Closed stephen-hqxu closed 3 years ago
After the attemp of increasing erosion iteration, there is no time changes, even when iteration reaches 1M. So we can confirm that it's not caused by data races.
Even though the debug information has been turned off, Nsight debugger has pointed out that launch resource has exceeded, which is super easy to fix. Though I am not sure why it only crashes under release mode.
Further investigation will be perform to check why is the case.

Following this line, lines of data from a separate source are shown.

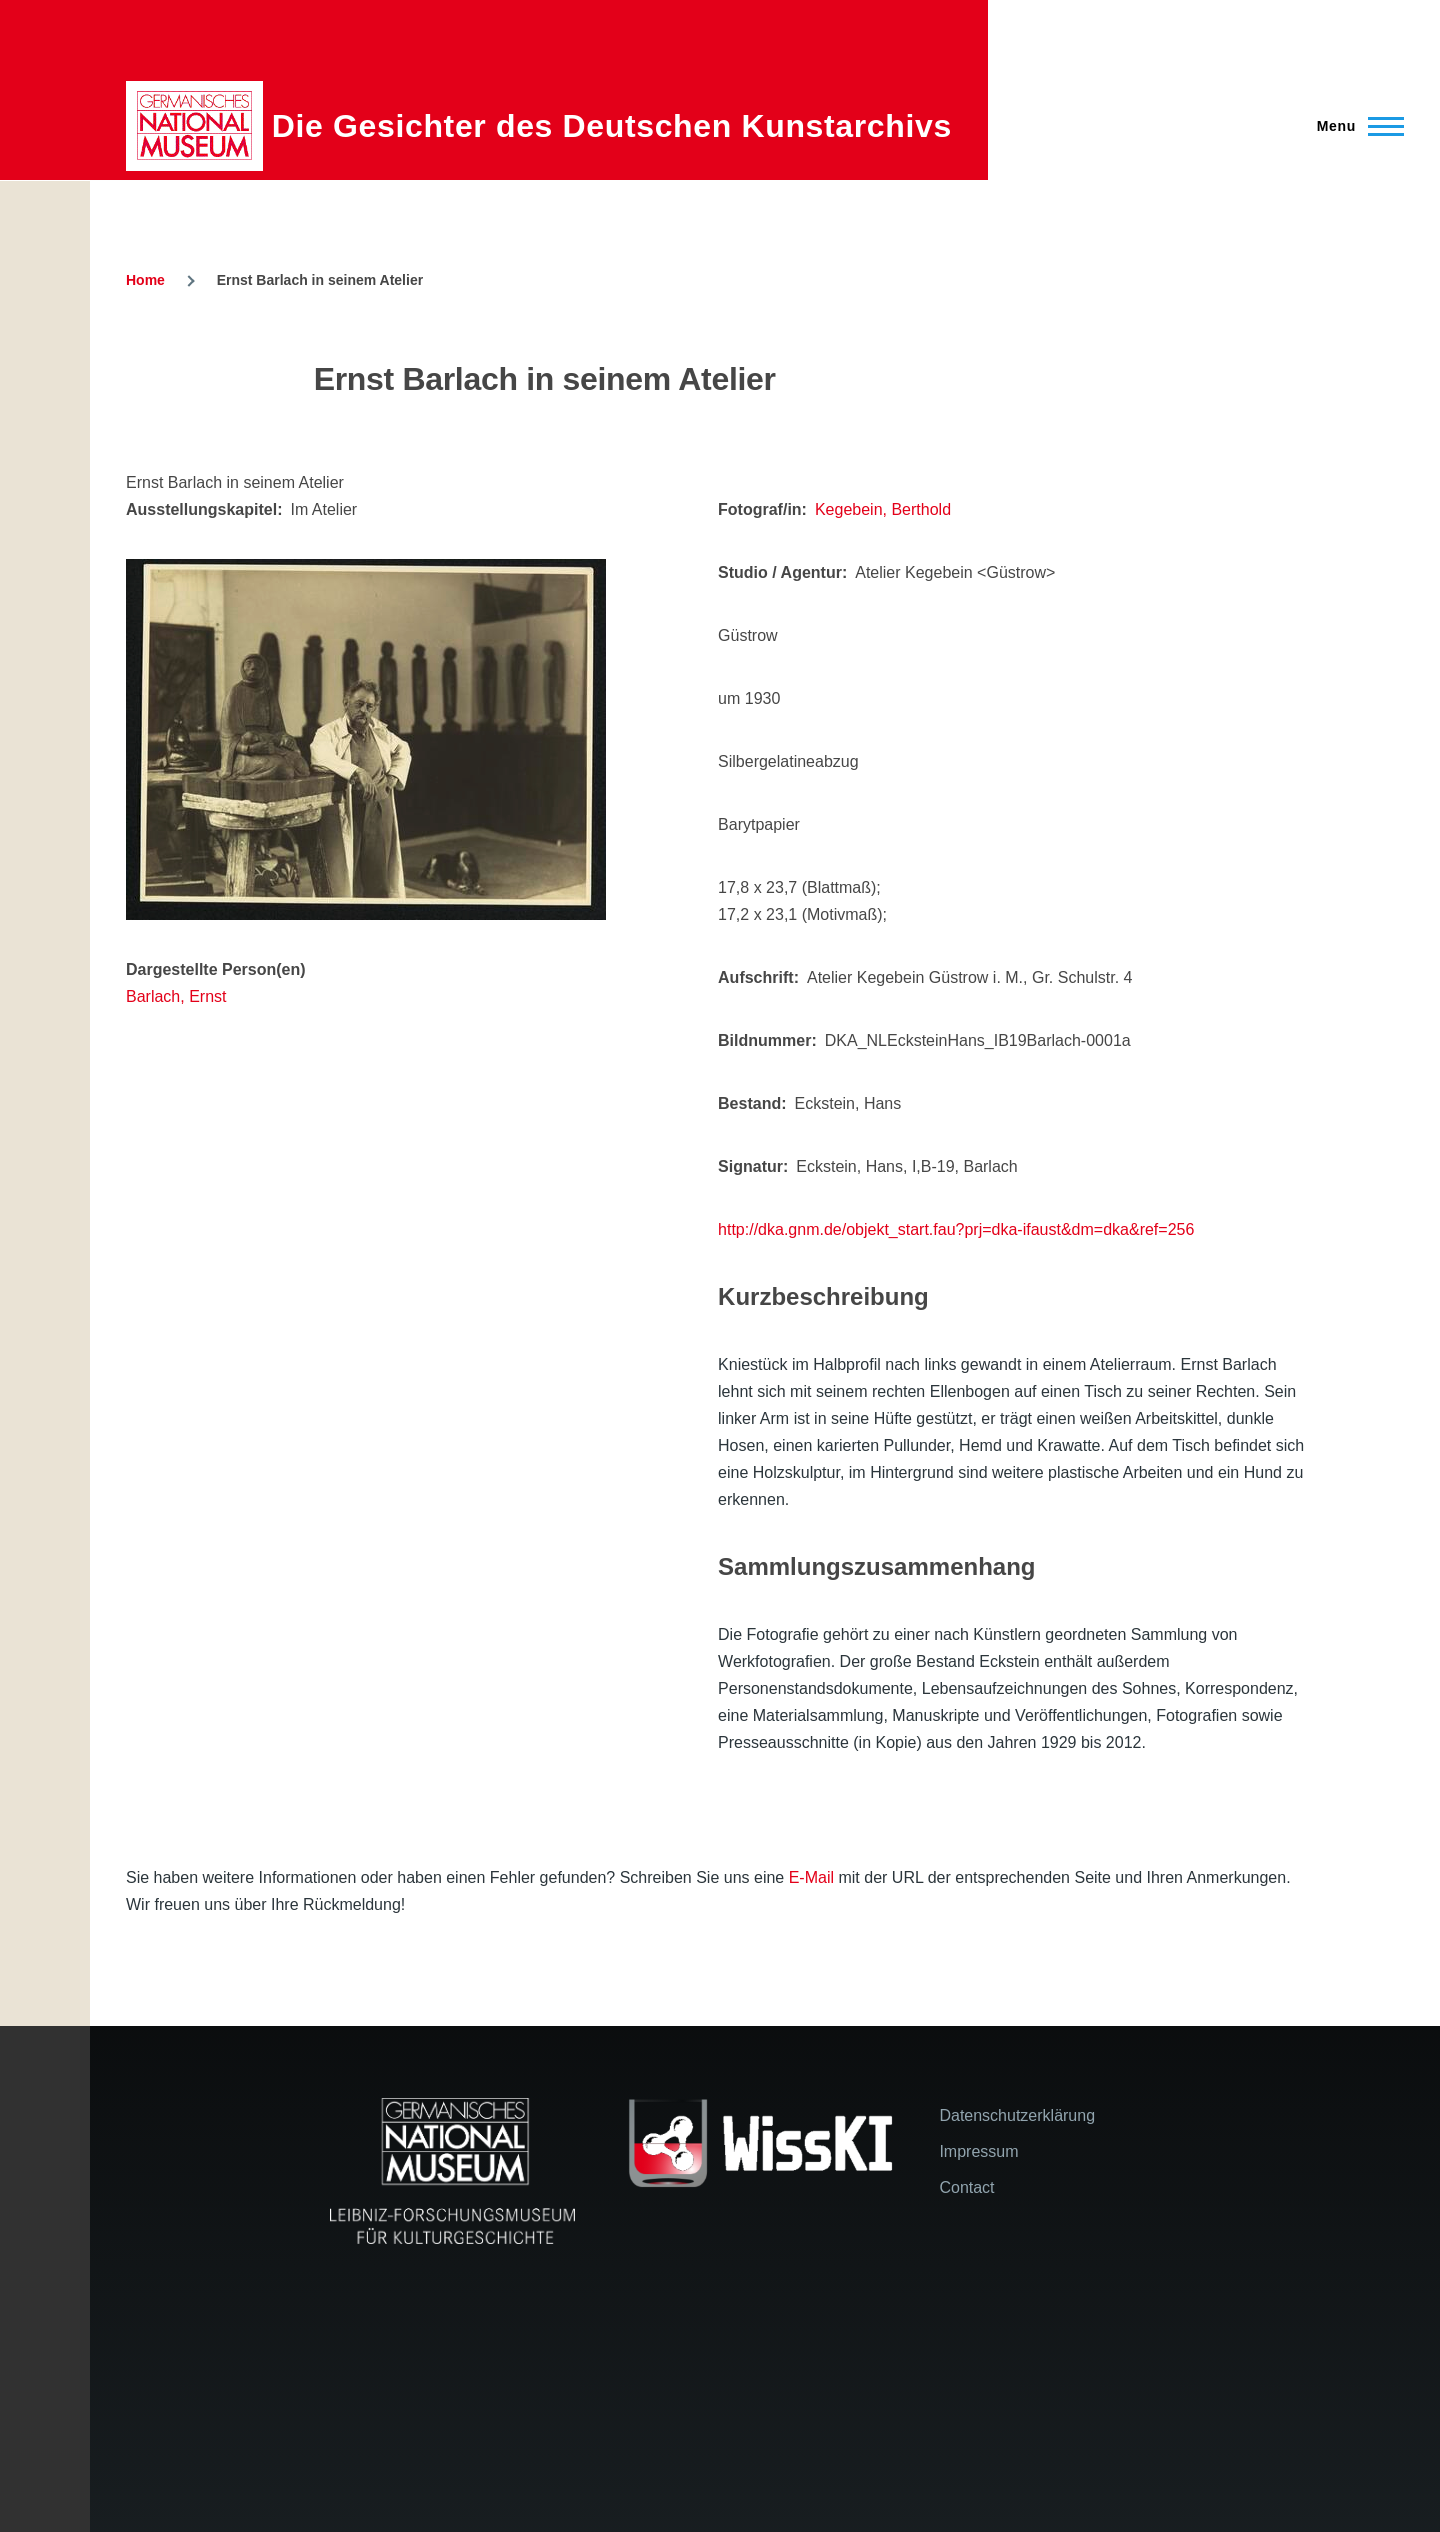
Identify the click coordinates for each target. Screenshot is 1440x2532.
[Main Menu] (1354, 126)
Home (145, 280)
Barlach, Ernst (176, 996)
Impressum (978, 2151)
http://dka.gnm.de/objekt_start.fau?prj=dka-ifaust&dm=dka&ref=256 (956, 1229)
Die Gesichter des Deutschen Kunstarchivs (612, 126)
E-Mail (811, 1877)
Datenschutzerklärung (1017, 2115)
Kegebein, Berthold (883, 509)
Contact (966, 2187)
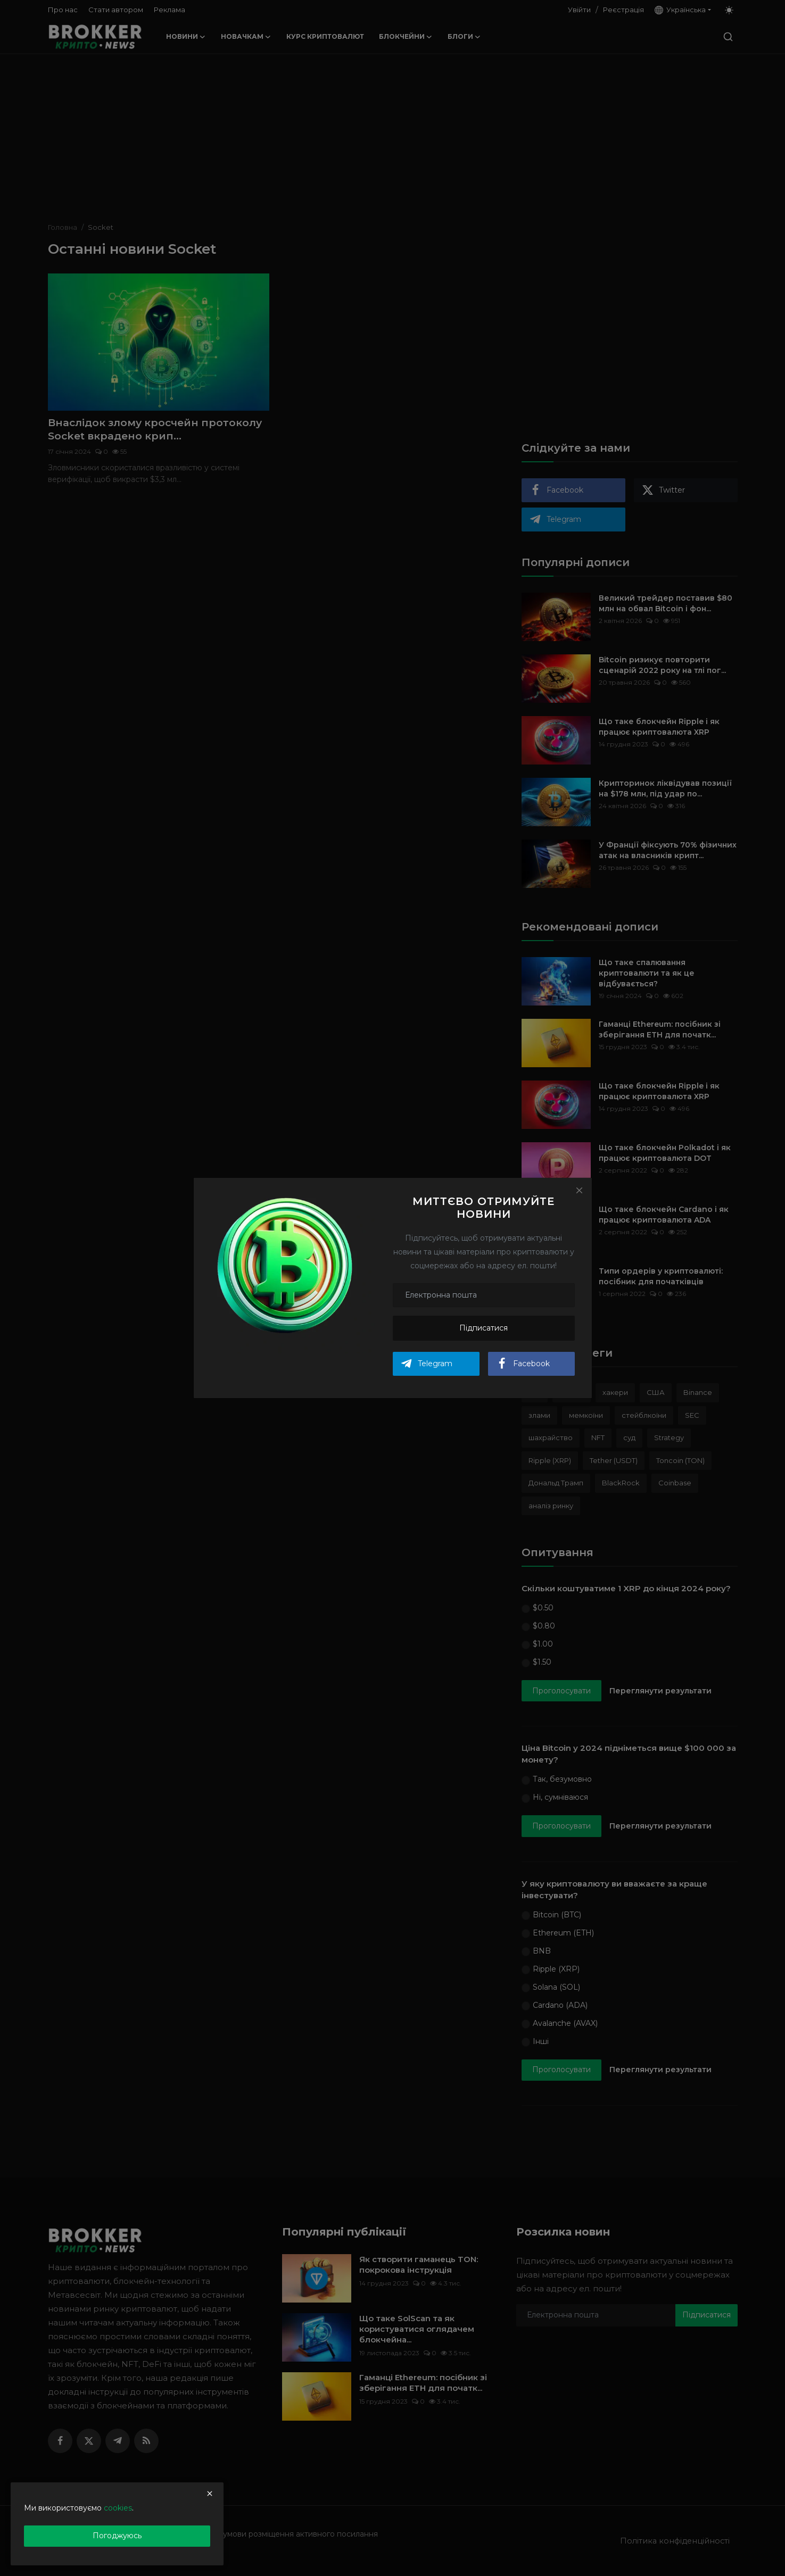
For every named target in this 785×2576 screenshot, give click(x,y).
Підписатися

The actual cause is, when compiler optimisation turns on, register usage might change, causing register overflow and hence we need to decrease block size accordingly.
How bug behaves
Hydraulic ersion doesn't seem to perform at all when the configuration is selected to Release.
Debugging checks
Due to the fact that compiler optimisation has been turned on duing release mode, and debug information is off, I simply print out the result in kernel and display it to the console. However no significant defects in global memory were found. All parameters for erosion are available.
Assumption
There might be some data racing during the erosion phase, though I am not sure race condition only appears in release mode (perhaps the program runs faster and gives higher chance to occur).
Writing to heightmap seems to be susceptible to data races, since there may be more than one raindrop eroding the same area at the same time, for which I have already noticed at development time. I didn't deal with this case since synchornisation trash the performance and the chance of happening is extremely low.
Attempts
It shown that the chunk generation was performed extremely fast under release mode, acting as if there is no erosion being performed. The erosion iteration used was 81k, with 512x512x9 heightmaps.
It will be a wise choice to incease the iteration and map size and try to pickup any change in runtime. If runtime changes depended on iteration, there might data races; otherwise, I don't know.
Additionally some approaches to synchornise write operation to heightmap has been implemented and tested, including atomics, disabling L1 cache, memory fences. Unfortunately none of them takes effect, and potentially ruling out race condition.